By Robert McLachlan

Something’s happening here:
Climate crisis: ‘We don’t fly to go on holiday now – and it doesn’t cost the earth’ (The Guardian, 10 August 2019)
No-fly zone: Could you give up flying if it meant protecting the planet? (Adventure.com, 21 August 2019)
Travel the world without destroying it (The Conversation, 22 August 2019)
Harry and Meghan tried, but can we really make our flights carbon neutral? (The Observer, 24 August 2019)
Climate change: Should you fly, drive or take the train? (BBC, 24 August 2019)
Cheap, easy and endless: The big lie about plane travel (Sydney Morning Herald, 30 August 2019)
A Future Without Long-Haul Vacations (The Atlantic, 2 September 2019)
In New Zealand, the Facebook group Fly-less Kiwis was formed to focus attention on the need to reduce air travel. Unlike some campaigns, which encourage people to stop flying completely, either for a year or forever, its aim is simply to spread awareness of this issue and to support its members’ decisions to eliminate unnecessary flying.
Aviation accounts for up to 8% of global greenhouse gas emissions. (Other sources put the figure lower, at 2-3%, but this refers to only the direct CO2 emissions, not the total climate impact due to water vapour, nitrous oxides, contrails, and aerosols.) Aviation is growing extremely quickly, up 75% in 8 years:

and is projected to rise by 200-360% by 2050:

So far, few countries have any measures in place to rein in the growth of aviation. Some flights incur a carbon price (for example, domestic flights in New Zealand and internal flights in the EU). The UK departure charge is partly carbon based – £78 for a long-haul flight. This really is a global issue: New Zealand’s aviation emissions, at 0.8 tonnes CO2/person, are not so different from those of other developed countries.
(To be clear, while aviation is important, it’s not one of the top issues in climate change mitigation, which remain (both in New Zealand and globally) electricity generation, land transport, and economy-wide carbon pricing.)

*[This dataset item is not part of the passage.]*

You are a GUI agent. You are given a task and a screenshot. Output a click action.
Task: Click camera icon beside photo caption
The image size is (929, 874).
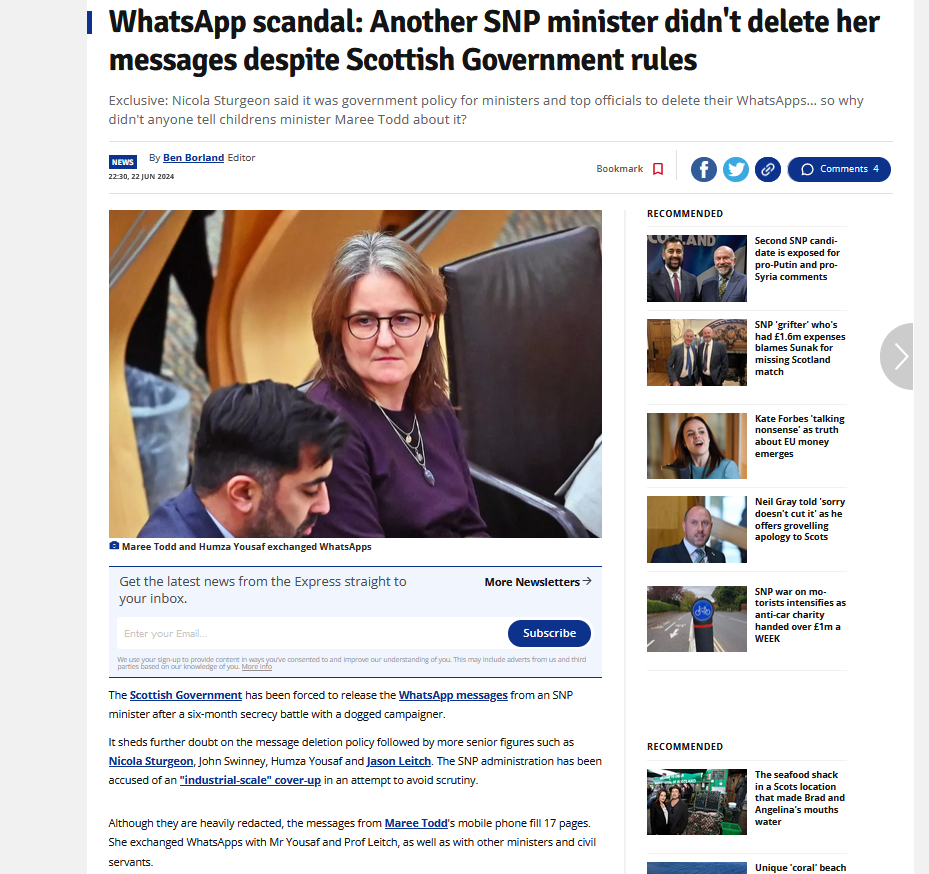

Paul Callister, a founder of Fly-less Kiwis, writes:
Many of us on this group probably grew up not doing much flying. We used other means if traveling within NZ and even overseas. Then in our midlife we may well have done quite a bit through our work and for leisure. Now we are pulling back or stopping for climate change reasons. But when I mention this issue to many younger people (in hopefully a casual way not a preaching tone) I sense a moment of horror. The middle class amongst them grew up with hyper-mobility. Their first school trip may have been to Vietnam rather than Auckland. They have been to Sydney or the islands half a dozen times and may have been an exchange student in Europe. Even the environmentally committed, who are leading social media campaigns and/or going to protests, cannot easily see a life without flying or reduced flying. So if one looks at a ‘lifetime emissions’ profile, many of us used up our share in midlife, while these young people have already used theirs up. It’s going to be a real challenge for them.
and:
I think we can almost categorise air travel into three broad groups:
1. Vital (air ambulances, disaster relief etc).
2. Important (visiting overseas relatives, going to the occasional overseas scientific conference).

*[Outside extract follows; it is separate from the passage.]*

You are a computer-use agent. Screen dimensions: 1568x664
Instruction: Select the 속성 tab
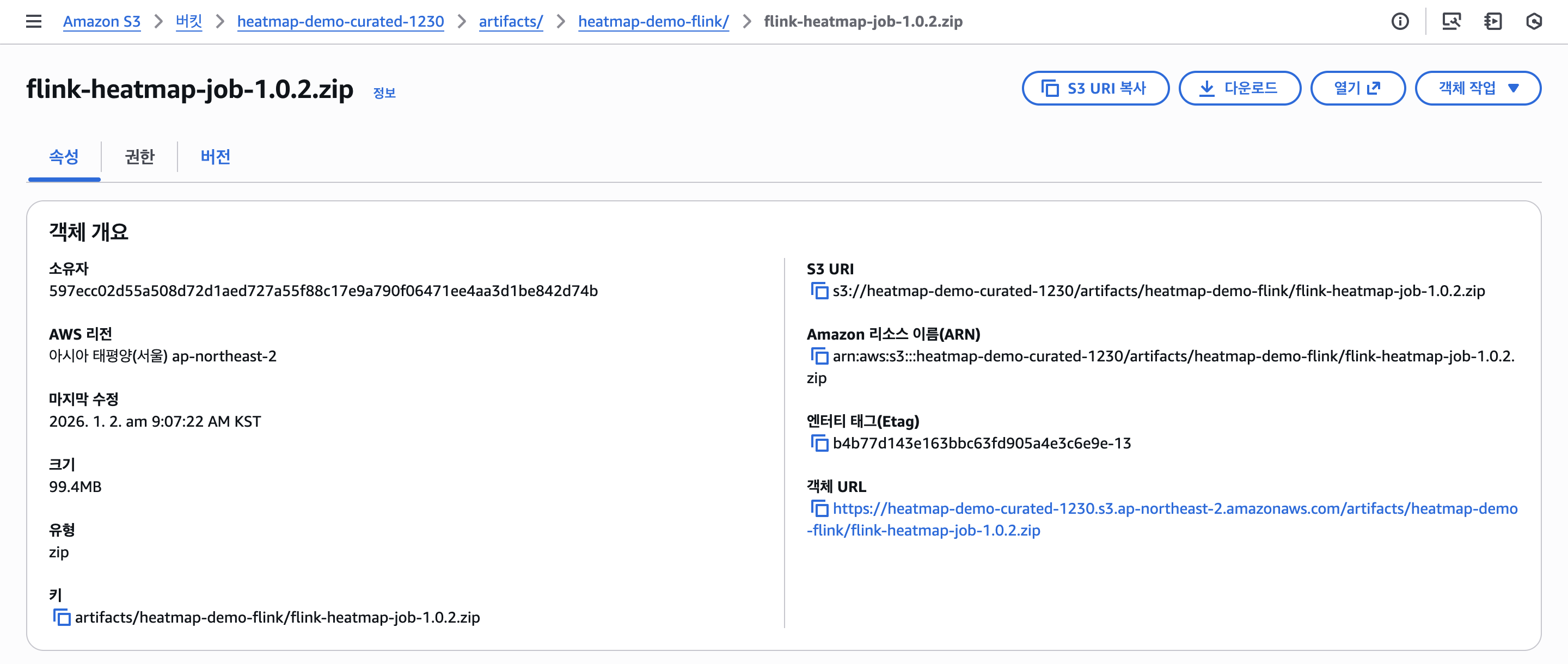64,157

3. Trivial (I would suggest that weddings in Rarotonga, flying all the guests in, would count as that). So you do not worry about the vital group. You work hard to minimise the impact of the important category. And you put in place a whole heap of disincentives for the trivial travel.
One year has made a huge difference in the amount of attention given to aviation and climate change. Let’s make 2020 the year in which awareness turns into action.